The therapeutic effect of cefozopran (SCE-2787), a new semisynthetic parenteral cephalosporin, against experimental infections in mice was examined. Cefozopran was more effective than cefpiramide and was as effective as ceftazidime and cefpirome against acute respiratory tract infections caused by Klebsiella pneumoniae DT-S. In the model of chronic respiratory tract infection caused by K. pneumoniae 27, cefozopran was as effective as ceftazidime. The therapeutic effect of cefozopran against urinary tract infections caused by Pseudomonas aeruginosa P9 was superior to that of cefpirome and was equal to those of ceftazidime and cefclidin. In addition, cefozopran was more effective than ceftazidime and was as effective as flomoxef in a thigh muscle infection caused by methicillin-sensitive Staphylococcus aureus 308A-1. Against thigh muscle infections caused by methicillin-resistant S. aureus N133, cefozopran was the most effective agent. The potent therapeutic effect of cefozopran in those experimental infections in mice suggests that it would be effective against respiratory tract, urinary tract, and soft tissue infections caused by a variety of gram-positive and gram-negative bacteria in humans.
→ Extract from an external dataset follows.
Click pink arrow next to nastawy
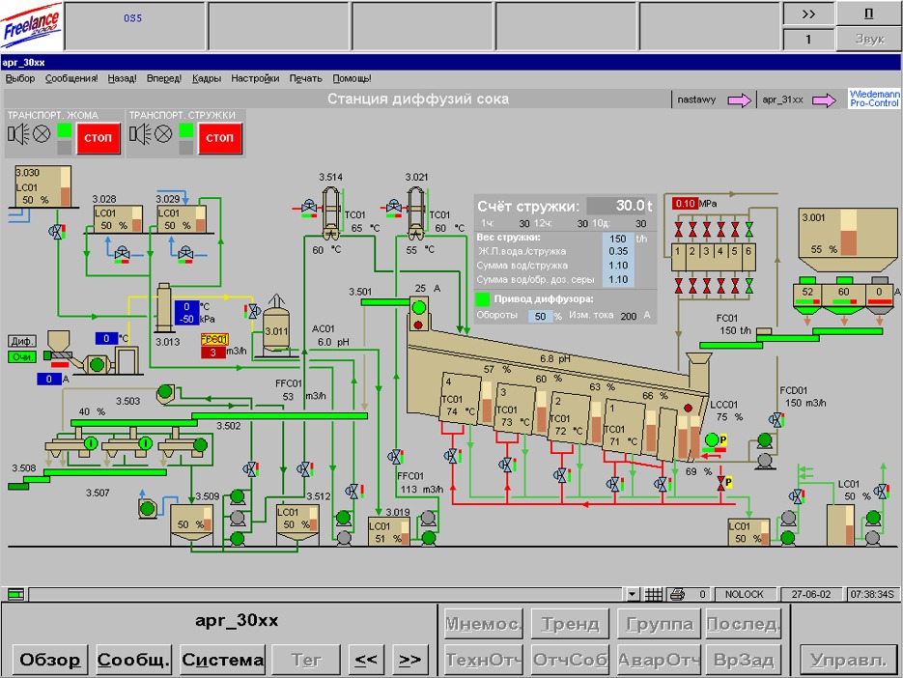This screenshot has width=903, height=678. pyautogui.click(x=739, y=99)
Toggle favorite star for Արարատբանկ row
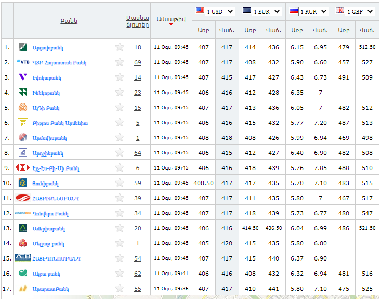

Comparative pharmacokinetics of SCE-2787 and related antibiotics in experimental animals

The pharmacokinetic properties of SCE-2787 administered intravenously at a dose of 20 mg/kg of body weight were studied with mice, rats, rabbits, dogs, and monkeys and were compared with those of ceftazidime, cefpirome, and cefclidin in mice and dogs. The area under the concentration-time curve for plasma after intravenous administration was the largest in monkeys, followed by those in dogs, rabbits, rats, and mice, in that order. The elimination half-life ranged from 0.2 to 0.3 h in mice and rats to 0.7 to 1.3 h in rabbits, dogs, and monkeys. In young dogs, the concentrations of SCE-2787 in plasma were somewhat lower than those in the mature dogs. SCE-2787 was distributed well to the tissues, and the highest concentration was found in the kidneys in all species tested; the distribution to the lungs, liver, and spleen was also good, but the concentrations in these tissues were lower than those in the plasma. The pharmacokinetic parameters and urinary excretion of SCE-2787 in mice and dogs were similar to those of ceftazidime, cefpirome, and cefclidin. The maximum concentrations in the cerebrospinal fluid of rats and rabbits were 0.8 and 1.3 micrograms/ml, and the relative percentages of the area under the concentration-time curve of SCE-2787 in the cerebrospinal fluid to that in the plasma were 4.6 and 6.4%, respectively. SCE-2787 was excreted mainly in the urine; the recovery rate ranged from 74% (rats) to 90% (dogs) of the dose. The biliary excretion of SCE-2787, however, was low, amounting to about 1.4% for mice and rats and less than 0.5% for rabbits and dogs. In rats, there was no accumulation in the tissues and no delay in urinary excretion upon multiple intravenous administration of 20 mg of SCE-2787 per kg once daily for 7 days. No active metabolites were found in the plasma or urine of animals given SCE-2787. The binding of SCE-2787 to serum protein in mice, rats, dogs, monkeys, and humans was less than 11% and similar to that of cefclidin.